American politicians invariably find support for their views in the writing of the founding fathers: Jefferson, Hamilton and Adams. But did William Osler, the founding father of modern medicine provide guideposts that might prove helpful in charting a path forward in these difficult times? I think, he did. At the turn of the 20th century, healthcare was marked by common outbreaks of bacterial epidemics. These could be mitigated by relatively simple steps: purification of water systems and the detection and quarantine of the infected. However, political leaders lacked the financial means or the will to fix the problem, and disease continued unfettered. William Osler, the Chair of Medicine at the new Johns Hopkins School of Medicine, was unwilling to acquiesce to the politicians. In a lecture to the Medical Society of the State of New York in 1882, he provided an unrestrained view of the etiology of the epidemics. He noted that people were: “not killed by any pestilence that walked in darkness, but by a preventable sickness that destroyed in the noon-day of the intelligence of a civilized people.” [1] He went on to say that America “displays in matters of public sanitation a carelessness which is criminal.”  
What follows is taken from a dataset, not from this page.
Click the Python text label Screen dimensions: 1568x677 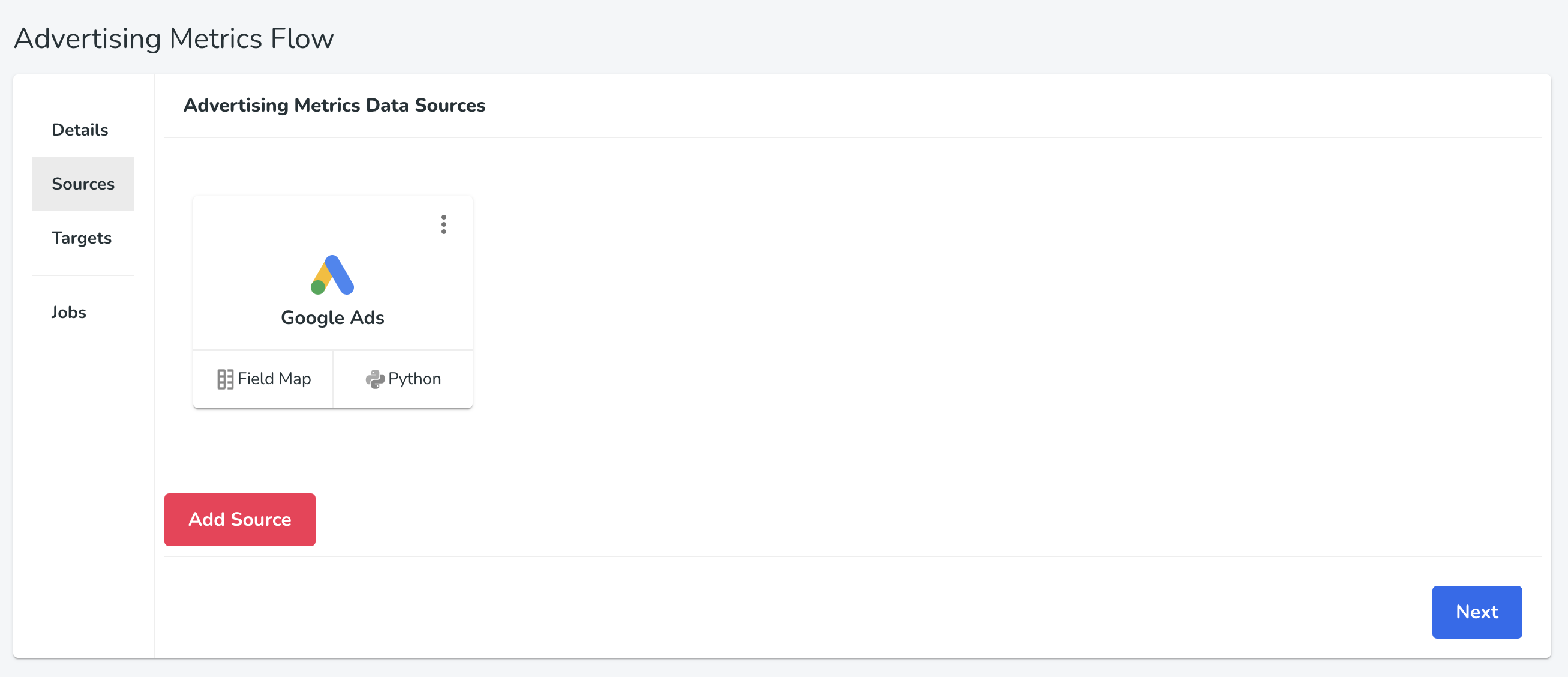414,379
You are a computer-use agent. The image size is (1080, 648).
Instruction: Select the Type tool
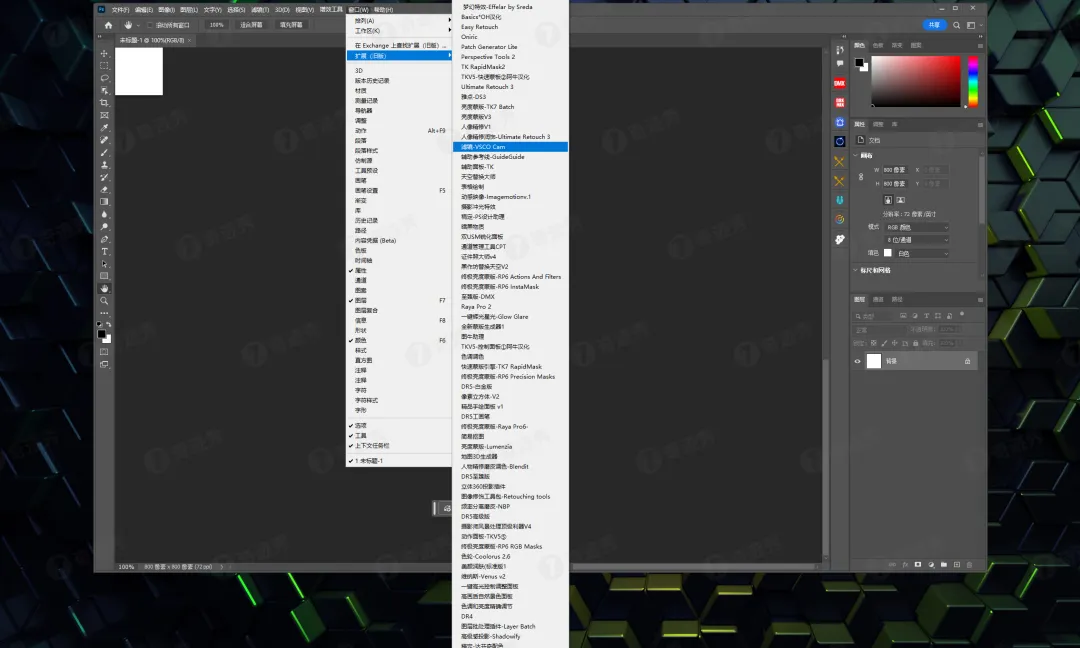[x=104, y=251]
Osler also used the bully pulpit to skewer elected officials. [1] Concerned that Baltimore’s political leadership lacked insight regarding the causes of and care for patients with tuberculosis, he organized a public meeting in 1902 to which he invited several distinguished scientists and the Mayor of Baltimore.  The last to speak, Osler asked: “Now, what is our condition in this city, and what are we doing for the 10,000 consumptives who are living today in our midst?  We are doing, Mr. Mayor and fellow-citizens, not a thing that a modern civilized community should do.”  He went on to note that it: “is a disgrace to us as a city of 500,000 and of hopeless imbecility in everything that should be in our civic relation to the care of this disease.” [1]  

American physicians now encounter a group of problems no less burdensome than those faced by Osler over a century ago—the worst pandemic in recent history, a national leadership that has done nothing to mitigate the disease, an absence of Federal policy, a lack of protective equipment, the inexplicable failure of industry to create a workable diagnostic kit, bickering between State and local governments regarding everything from wearing of masks to opening of schools, the fear that new vaccines will be evaluated without the normal levels of regulatory oversight, and a level of mendacity never before seen in American politics. [2]  

So what should the medical community do?  A 20th century “founding father” has given us the same answer as Osler.  In a letter to the nation that was published upon his death last month, the civil rights leader Congressman John R. Lewis wrote: “When you see something that is not right, you must say something. You must do something. Democracy is not a state. It is an act and each generation must do its part.” [3] As physicians we need to take Congressman Lewis’ advice and we must not lack courage. We face an existential threat and have a responsibility not just to the US but to the world. It is time for us to speak out both as individuals and as groups—whether to patients, to colleagues, to friends or to those that impede our efforts. We must patiently and effectively explain what must be done to stop the death and destruction we are currently witnessing as a result of this  pandemic and we should hold those that impede this process publicly accountable. Osler would have expected no less.

Arthur M Feldman is the Laura H. Carnell Professor of Medicine (cardiology) and former Executive Dean of the Lewis Katz School of Medicine at Temple University. He studies the use of viral vectors to treat patients with monogenic dilated cardiomyopathy. 

Competing Interests: I declare that that I have read and understood the BMJ Group policy on declarations of interest and have no competing interests to declare.


  1. Cushing H.  The Life of Sir William Osler, Oxford, U.K., Oxford Press, 1925.
  2. Shearer MD, Weiland N, Lipton E, Haberman M, Sanger DE.  Inside Trump’s failure: The  Rush to abandon leadership role on the virus. New York Times, July 28, 2020.
  3. Lewis J. Together you can redeem the soul of our nation. New York Times, July 30, 2020.